This wasn’t the halo I had in mind.

A few days ago, I posted a picture of The Kid at our neighborhood playground: beams of light falling all around him as he gazed into the distance at something only he could see. “Has anyone seen my halo?” I captioned it.

On Tuesday, we walked with him through a sedation and CT scan and across the medical complex to the neurosurgeon’s office. Every doctor we’ve seen so far is just doing his best, but scratched heads and hmms and “Well, we could try”s are just not enough when it’s your child on the table.

I thought about it as The Husband and I stood beside the CT machine, my eyes filling with their daily allotment of tears to see The Kid knocked out on the table. The scanner began its circular motion, capturing images of the spine TK was given, and the whir of its lightning-speed work served as background music for a montage flashing before my eyes, all the scans and X-rays and imaging and waiting rooms and therapy, all this desperate searching for answers, to arrive here, again, just not knowing for sure.

We search in the whir of machines for answers that arrive only through the beat of a heart.

The neurosurgeon came up with a plan on the spot: put TK on another table, open his neck muscles again, shave off the part of his vertebra that’s tilted up where it shouldn’t be, and then–I caught my breath–screw a device called a halo into his skull that will stabilize and retrain his neck over eight weeks.

Shut up, Beyonce. I’m trying to think.

Implications were tossed around: the effects on his balance and walking, the suspension of day care, the sedation to remove the halo. The parental questions raged inside my head: what will happen when I take him to Target? What if he falls?
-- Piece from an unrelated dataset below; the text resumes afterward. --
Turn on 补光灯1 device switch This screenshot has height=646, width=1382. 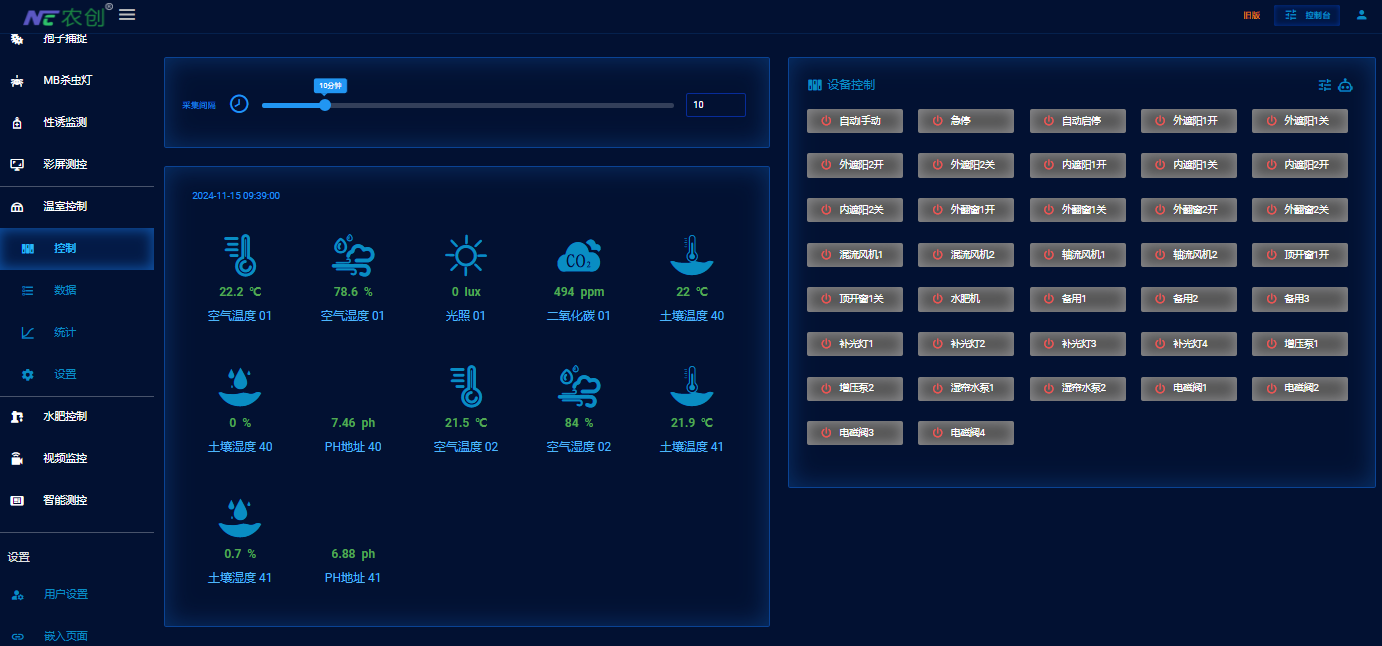855,344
Is anyone else drawing comparisons to Dr. Frankenstein’s work, because this is not what I had in mind for my child.

TH gave me the side-eye in the car: did I think I’d be able to stay sane as a stay-at-home mom for eight weeks? We laughed, and I burst into tears.

I hate that he has to go through all this.
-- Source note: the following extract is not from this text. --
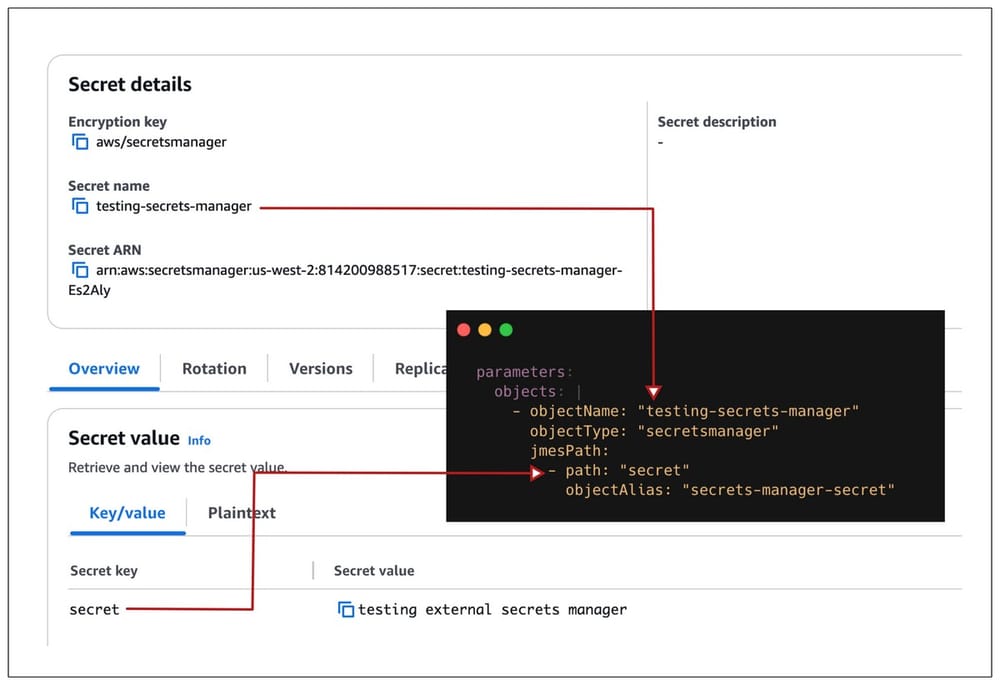Click the path: secret line in terminal
The width and height of the screenshot is (1000, 685).
(625, 470)
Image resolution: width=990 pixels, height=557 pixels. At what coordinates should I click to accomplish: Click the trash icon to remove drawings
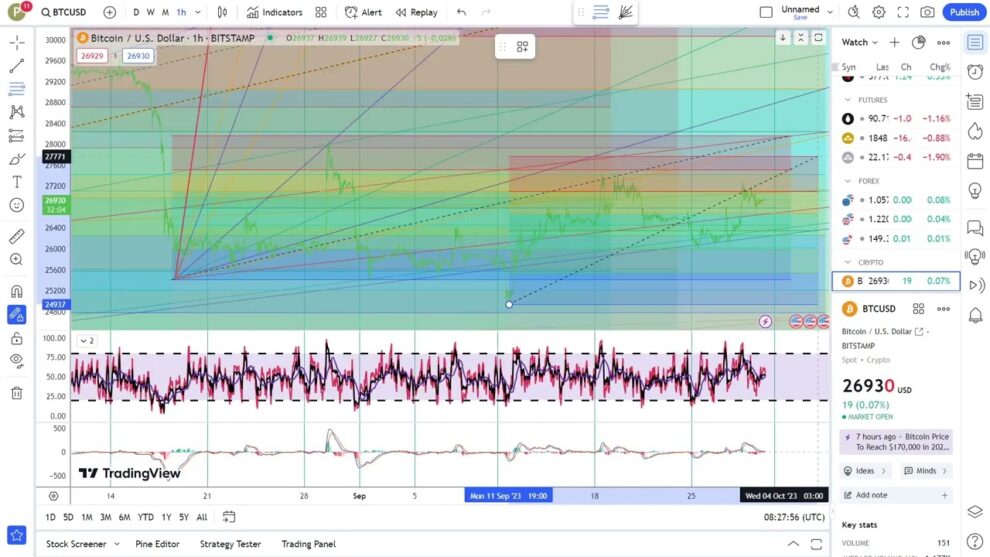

I felt them, the waves of pity for TK and all he’s endured and will endure, with a few thrown in for myself, in all honesty. The tears fell, my breathing ragged, TH’s hand on mine, and then–a break in the storm.

It’s okay to be sad, but you don’t have to stay there.

The difference between empathy and pity was becoming clearer, and I began to see how grace relieves us each from the overwhelming burden of victimhood–how it keeps that from becoming all we are. Hear me when I say this: I believe we have a divinity that bears our sadness with us and that no tear is shed in the singular. But the beauty of redemption means that the sadness I feel, am accompanied in feeling, will never have to be a final resting place. Will never have to be more than a temporary campsite, because to build permanent lodging there would be to deny the story that is being told, the beauty that we are meant for. Staying sad would mean turning a blind eye to the much more that is happening beyond sterile rooms and black-and-white images. There is more than we can see as of yet. And even now, there are gifts falling like rain all around us.

To wit:

Several have reached out and offered access to their connections in the world of pediatric neurosurgery. Doctors across the country are looking at TK’s spine right now. This gift of kindness blows me away. Every comment and “like” and text and message reminds me of the deep love that surrounds TH and TK and me and convinces me of its source. And yesterday, I talked on the phone to a friend whose child faces her own set of challenges. “You’re in a lonely place,” she said. And we are–we haven’t found any other examples of TK’s particular issue.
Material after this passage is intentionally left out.